文本选段 =
- - -
代码随想录算法训练营第六十一天 | 108. 冗余连接 109. 冗余连接II
108. 冗余连接
题目链接:KamaCoder
文档讲解:代码随想录
状态:AC
Java代码:
import java.util.*;
class Main {
public static int[] father;
public static void main(String[] args) {
Scanner scan = new Scanner(System.in);
int n = scan.nextInt();
father = new int[n + 1];
init();
String result = "";
for (int i = 0; i < n; i++) {
int s = scan.nextInt();
int t = scan.nextInt();
if (isSame(s, t)) {
result = s + " " + t;
} else {
join(s, t);
}
}
scan.close();
System.out.println(result);
}
// 并查集初始化
public static void init() {
for (int i = 0; i < father.length; i++) {
father[i] = i; // 每个节点的父节点初始化为自己
}
}
// 并查集查找 (带路径压缩)
- - -
给定数据 =
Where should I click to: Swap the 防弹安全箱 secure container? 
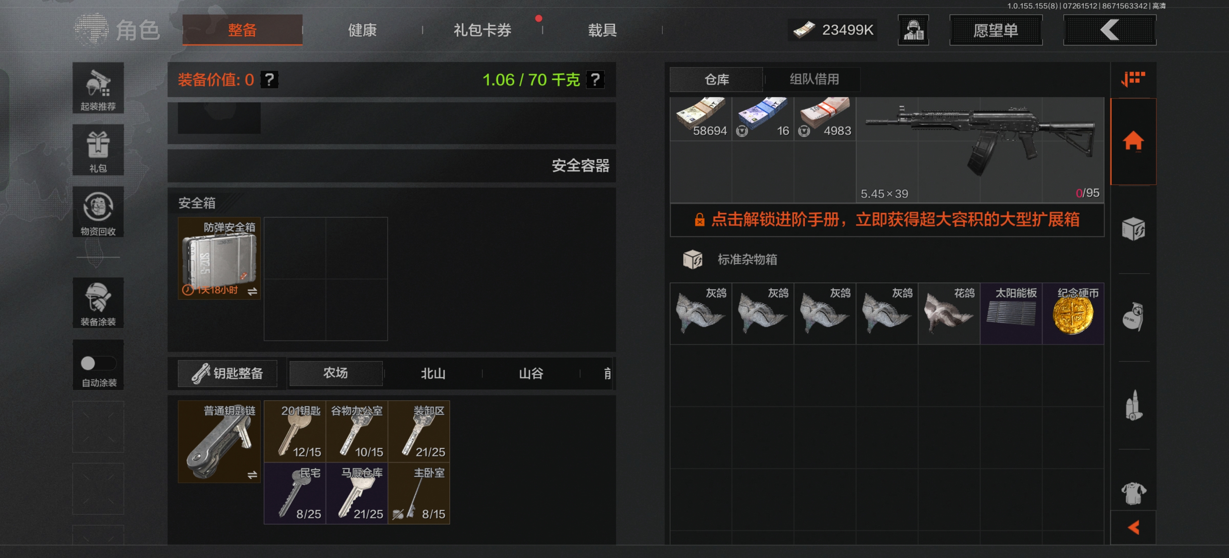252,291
- - -
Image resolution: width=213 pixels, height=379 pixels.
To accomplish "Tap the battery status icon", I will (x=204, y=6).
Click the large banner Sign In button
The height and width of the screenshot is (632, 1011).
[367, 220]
- - -
任务要求 =
判断以下三种说法是否与上文冗余连接代码选段一致，每项回答"是"或"否"，并原样引用起决定作用的文字：(a) 108题的状态标注为AC；(b) father 数组的长度被设为 n；(c) 初始化时每个节点的父节点被设为0。

书面回答 =
(a) 是："状态:AC"
(b) 否："father = new int[n + 1];"
(c) 否："father[i] = i; // 每个节点的父节点初始化为自己"